For Isner, the problem is not so much his tennis, it is just the need to rectify his recent performances in this illustrious competition next time around, as he cannot keep disappointing in front of his own fans, especially when ranked as the number one American male currently in the game.
Any momentum Sharapova had gained from here fiery encounter with Ana Ivanovic in the third round came to an abrupt half when Caroline Wozniacki dumped her out of the competition in the next fixture in the tournament tree.
Sharapova had come under criticism post match for her assessment of Ivanovic’s late time-out during the third round encounter, claiming that the call knocked her off the role she was on and that certainly proved the case against Wozniacki. For Sharapova, it is the second Grand Slam in a row that she has failed to reach the quarter-finals and that must surely be a worry for her – despite clinching the French Open, which is the preceding ‘major’ to Wimbledon and the US Open.
That success came back in June though and the victory can also be chalked up to her enjoyment of the tournament – the Russian has reached the final on all three of her last attempts and won the completion on two of those encounter (2012, 2014) – so it is still fair to assume that her tennis needs some attention going into her next competition.
Although still a hugely prominent figure in the world of tennis, Sharapova will need to maintain her own high standards if she is to once more contend with the likes of Serena Williams and newcomers such as Simona Halep. Her current ATP tour ranking of sixth is evidence of her longevity at the top of world tennis, so it is a case of more of the same – and some improved, consistent performances – if she is to remain a key figure.
The eldest Williams sister was eliminated from this year’s competition by Sara Errani, after the Italian completed a remarkable turn-around after being as close as two points away from defeat in the third round.
There has been lots of speculation that the Williams’ camp are not happy that Venus had her singles match so soon after a doubles match with her sister Serena – in a match that could have gone some way to giving Venus some fatigue against Errani.

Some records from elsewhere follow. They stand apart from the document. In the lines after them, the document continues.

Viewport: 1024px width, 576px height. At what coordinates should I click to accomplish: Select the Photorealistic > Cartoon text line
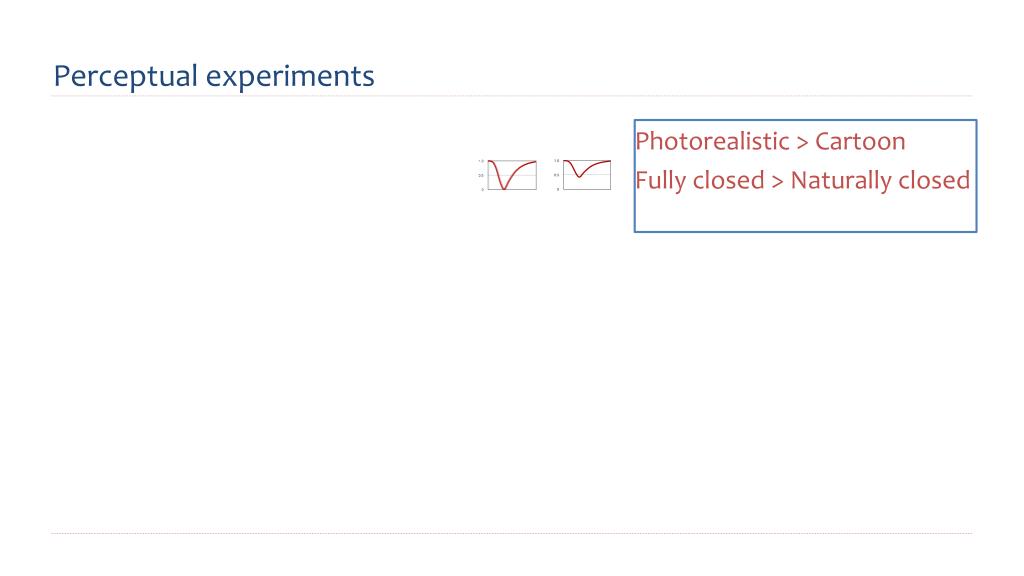tap(770, 142)
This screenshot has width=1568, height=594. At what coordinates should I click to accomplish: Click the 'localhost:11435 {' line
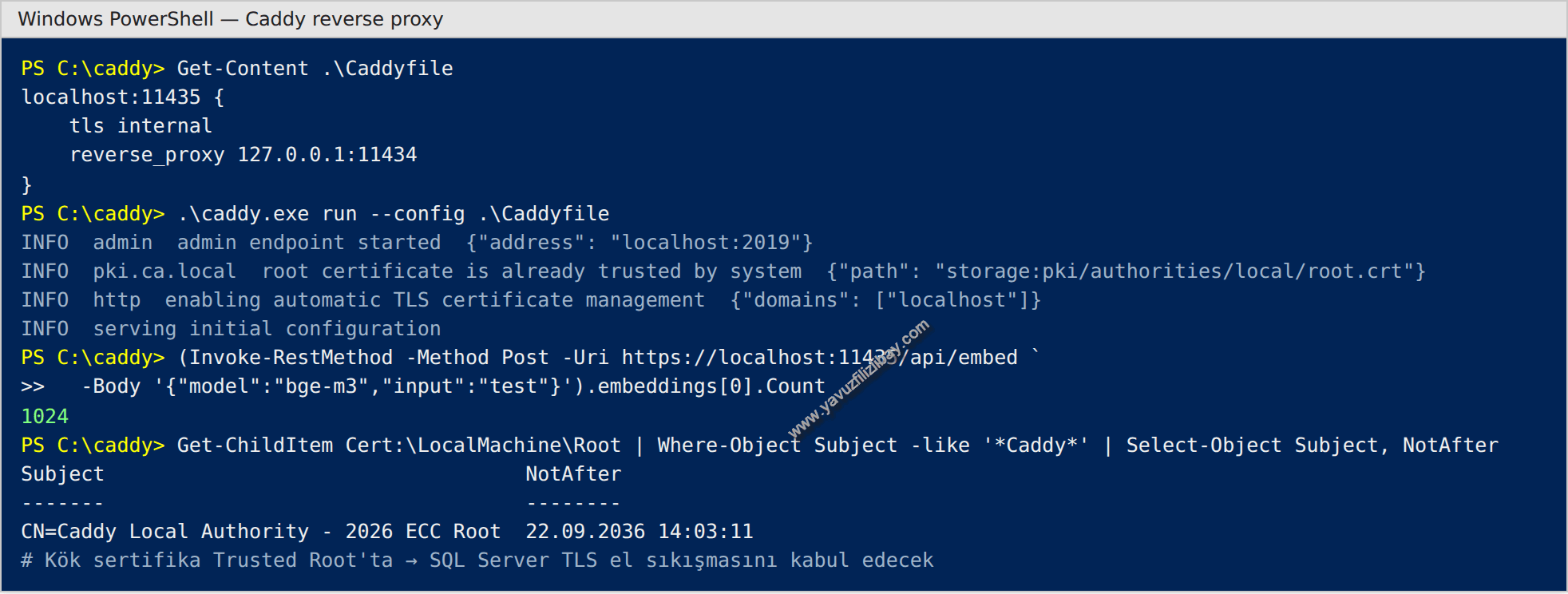[123, 97]
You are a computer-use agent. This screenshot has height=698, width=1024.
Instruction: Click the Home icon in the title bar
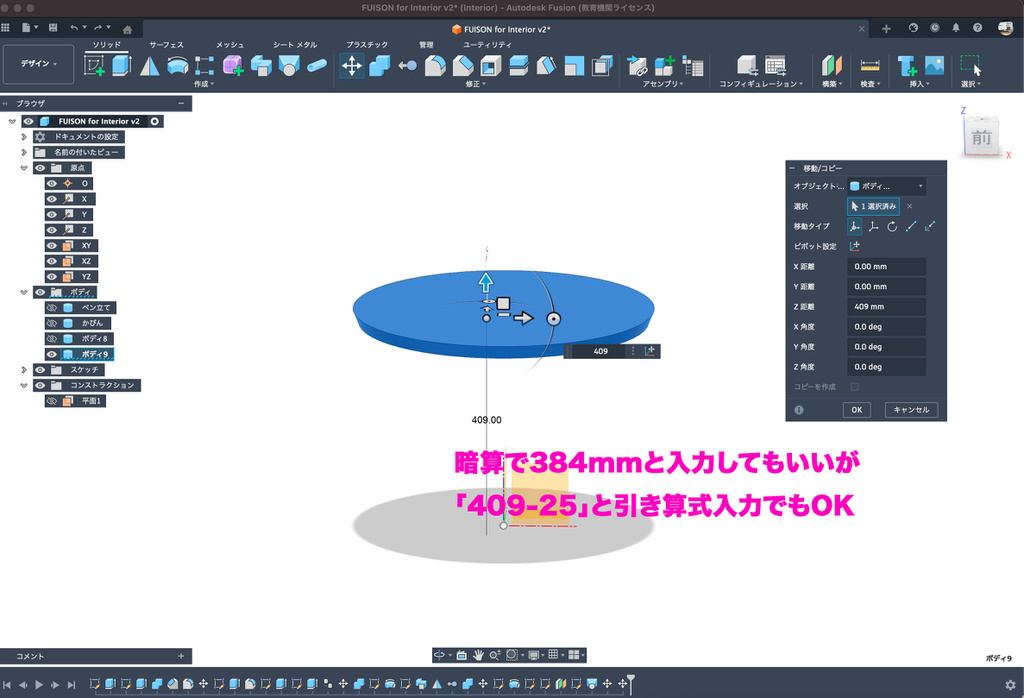(126, 30)
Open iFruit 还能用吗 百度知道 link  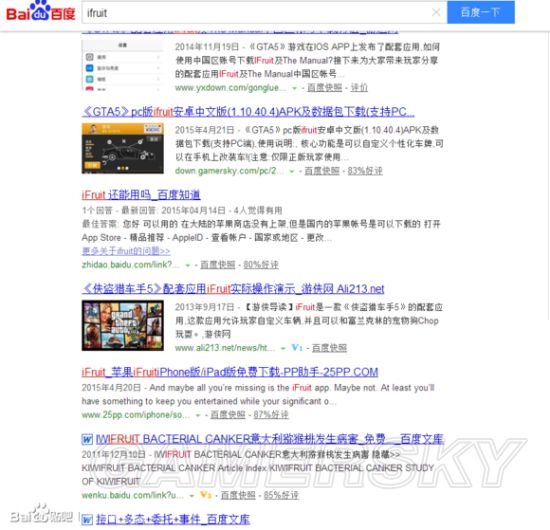click(141, 195)
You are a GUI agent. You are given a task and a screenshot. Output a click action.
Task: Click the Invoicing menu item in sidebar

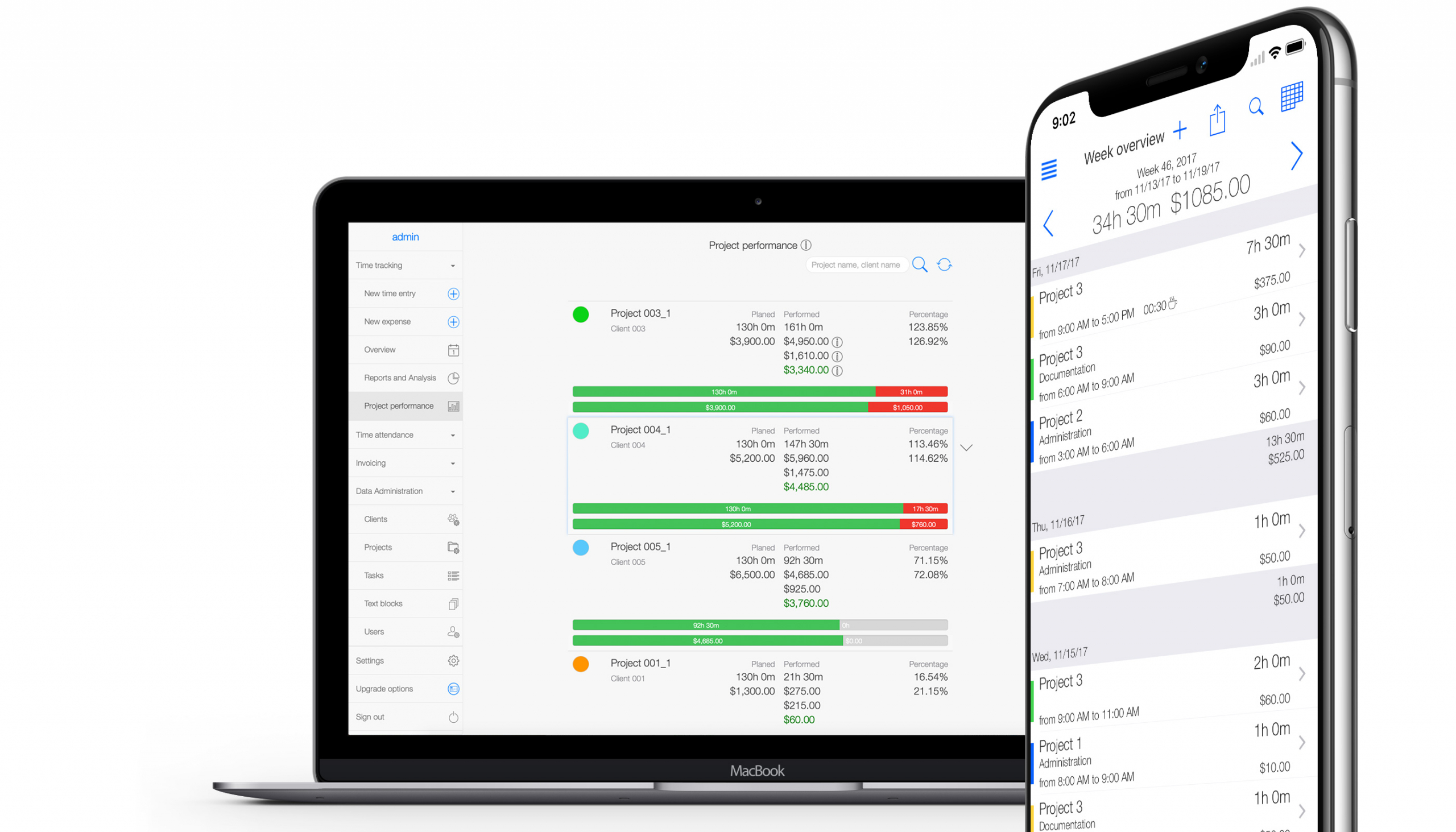(x=371, y=462)
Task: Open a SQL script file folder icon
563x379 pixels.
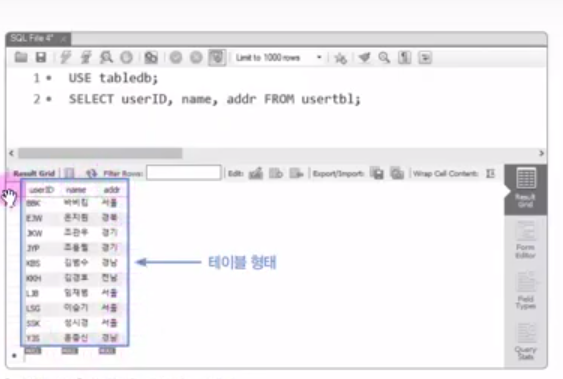Action: point(21,57)
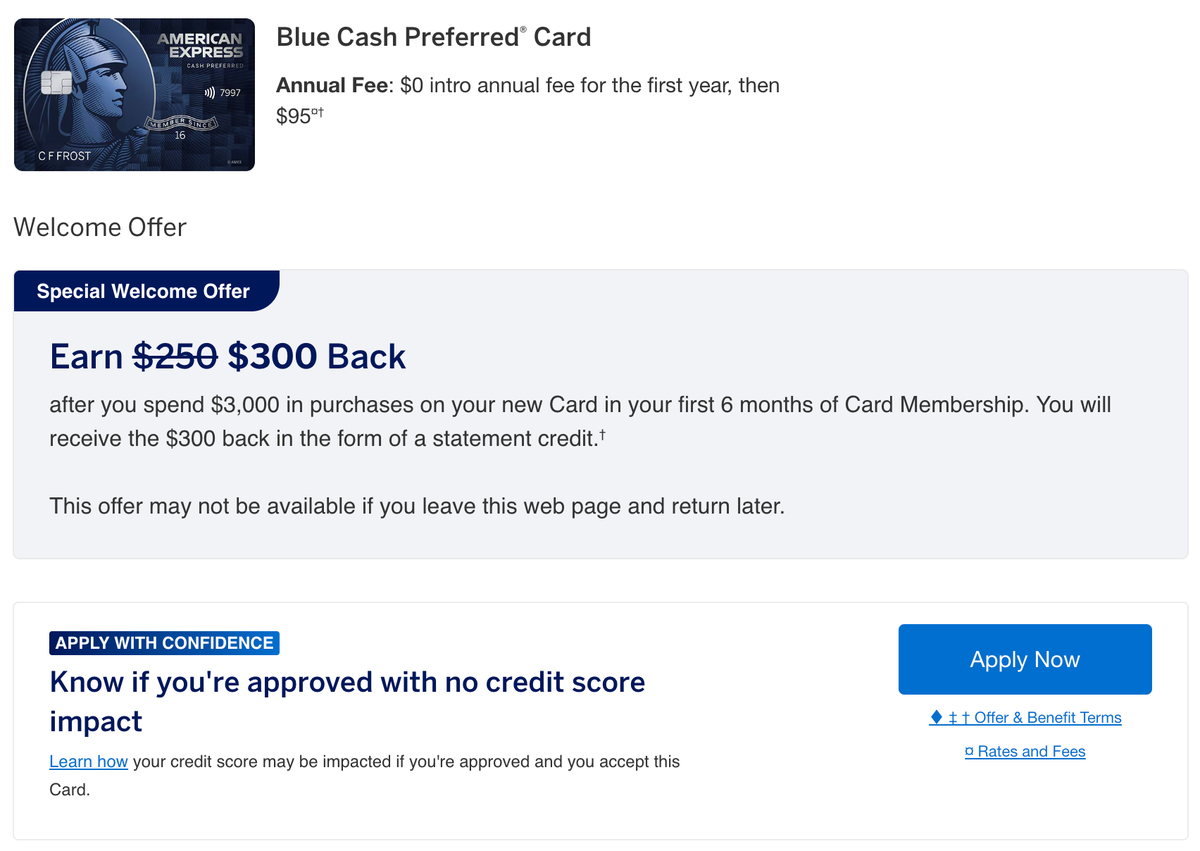The image size is (1200, 851).
Task: Click the APPLY WITH CONFIDENCE label
Action: tap(164, 643)
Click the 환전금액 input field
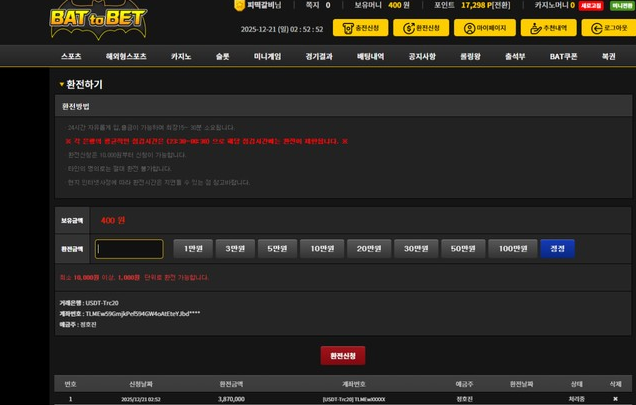This screenshot has width=636, height=405. 129,249
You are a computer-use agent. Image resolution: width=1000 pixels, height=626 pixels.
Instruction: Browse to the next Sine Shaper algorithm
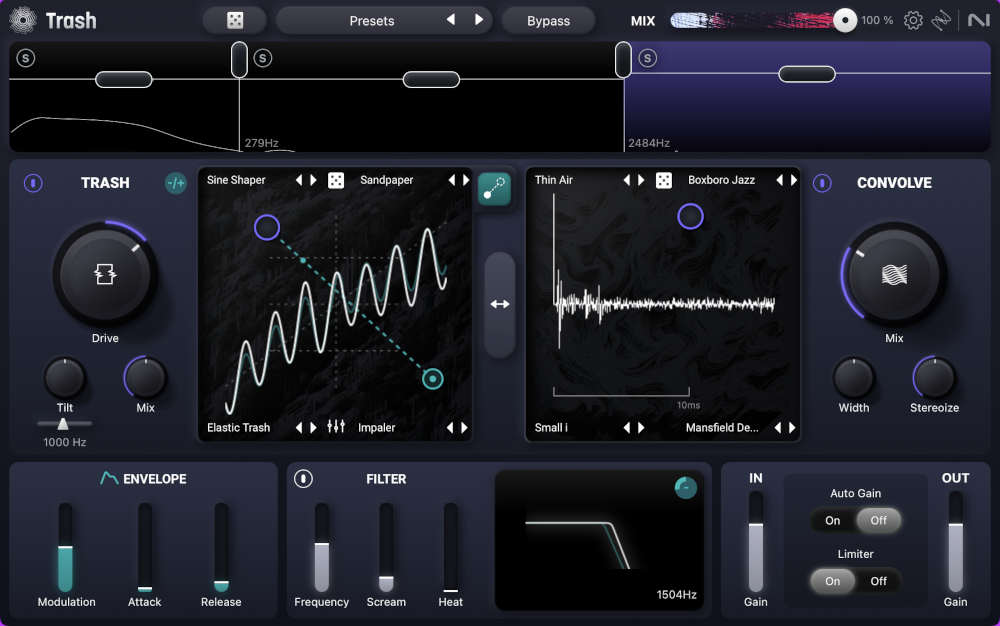click(311, 180)
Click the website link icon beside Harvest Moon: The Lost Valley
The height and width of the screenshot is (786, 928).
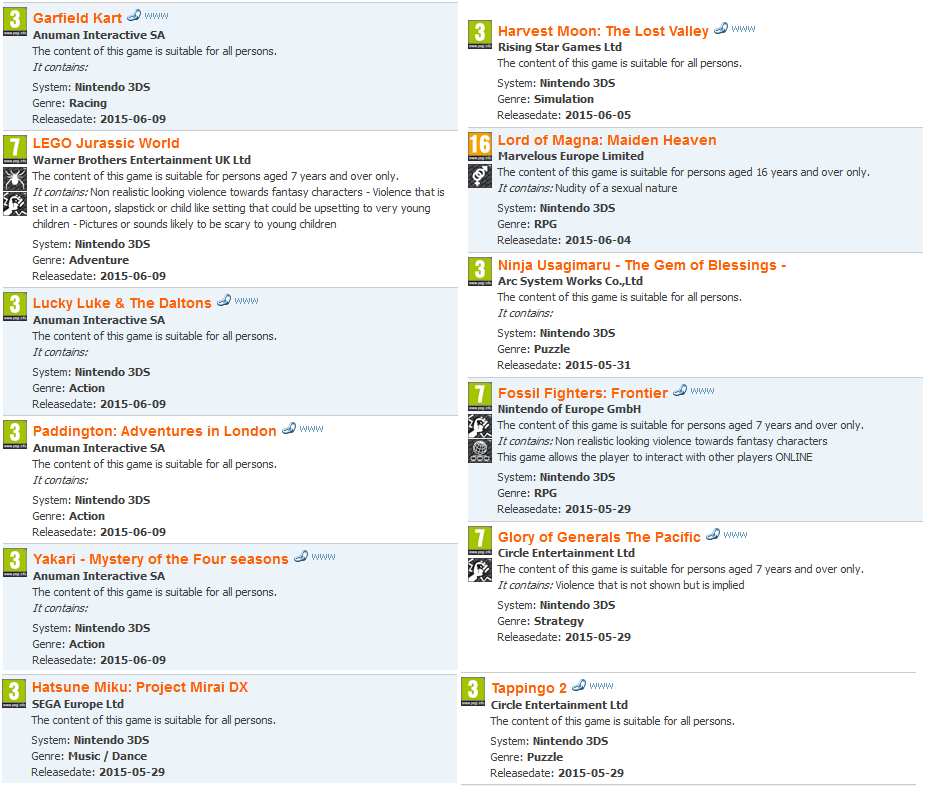(x=721, y=28)
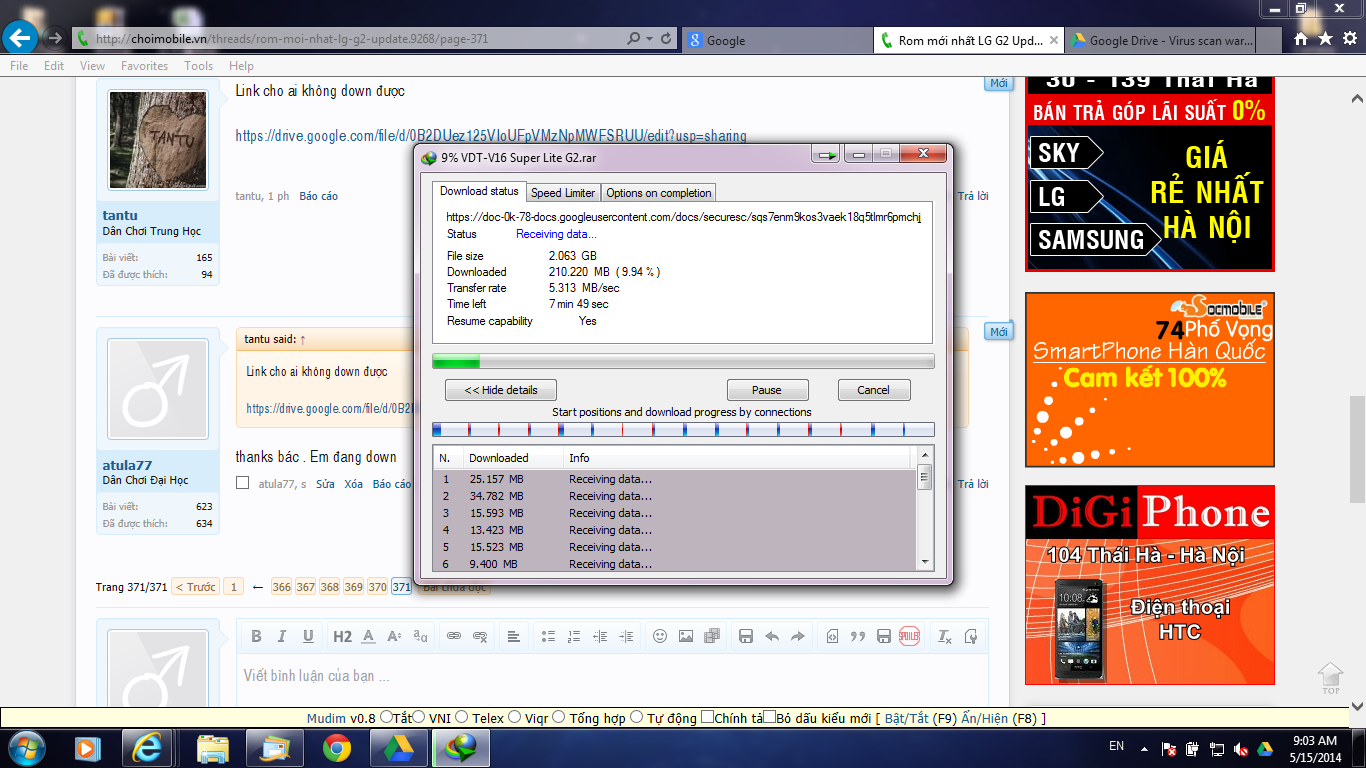Click the red Spoiler icon in the editor
This screenshot has width=1366, height=768.
[x=908, y=636]
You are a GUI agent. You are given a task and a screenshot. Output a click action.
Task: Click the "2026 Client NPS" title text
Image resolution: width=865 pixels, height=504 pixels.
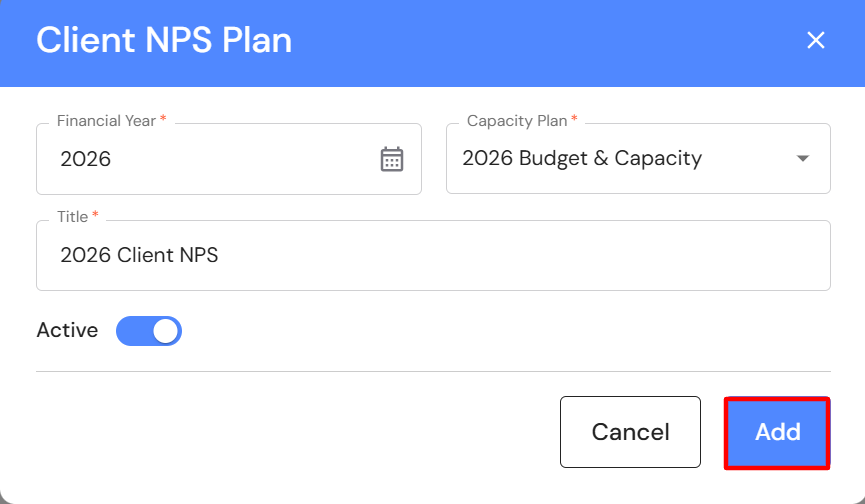(139, 256)
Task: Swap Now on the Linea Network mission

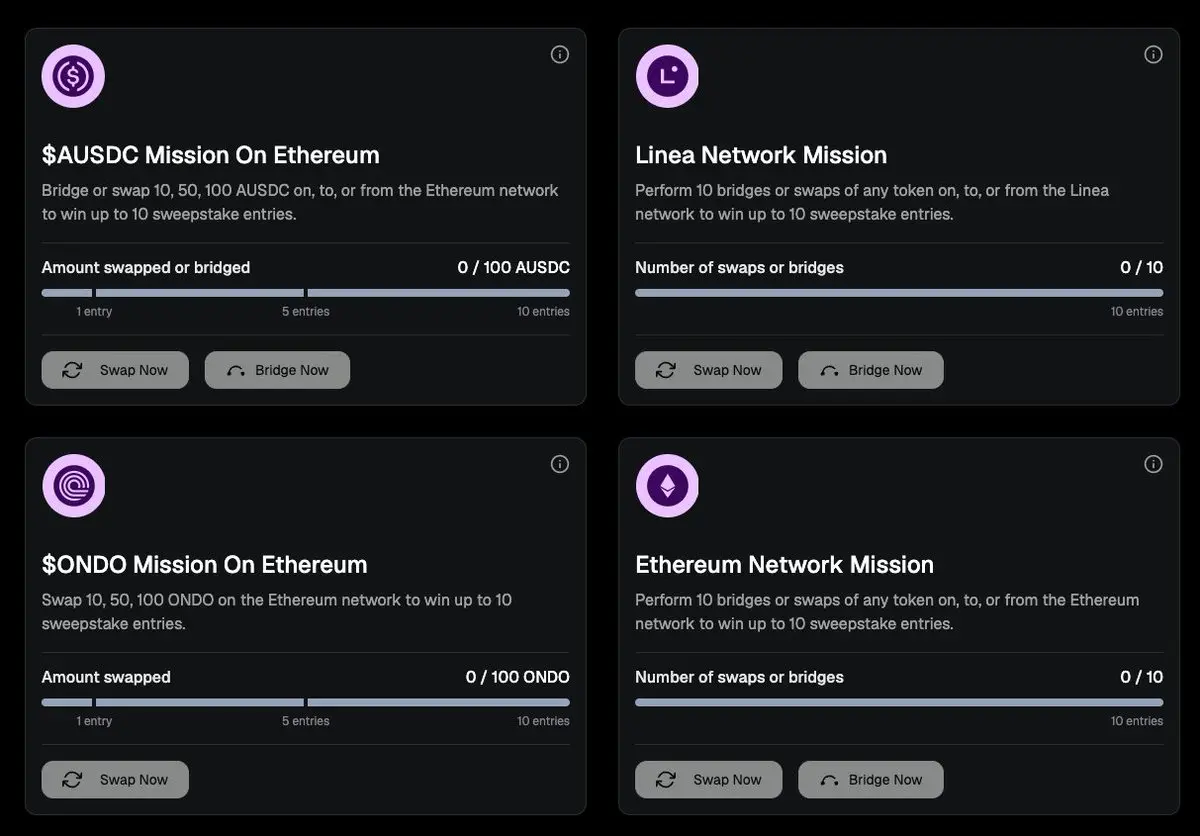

The real issue is, however, that Venus has now not even come close to a Grand Slam title run in as many as five years and her slip down the rankings – while her 32-year-old sister Serena has peaked we might add – is an indication that this may be a superstar in decline. It is unquestionably too early to say that Venus is done for good, but failing to win a Grand Slam in as many as five years will simply be considered not good enough by many, especially when her sister is as many as 3,000 points clear in the WTA Women’s rankings.
She did end her trophy drought in early 2014 – when winning the Maluta Madrid Open and becoming the seventh oldest woman in history to win a WTA singles title in the process – but that will all be forgotten if Venus cannot reach the lofty heights of previous years when she next takes to the Grand Slam stage.
It remains to be seen how many of the tennis stars in this list will recover and rebuild after their US Open exits, but one thing’s for sure; the remainder of the competition is set to spark plenty of fireworks and there will certainly be lots of drama as the tournament reaches its climax within the Arthur Ashe Stadium.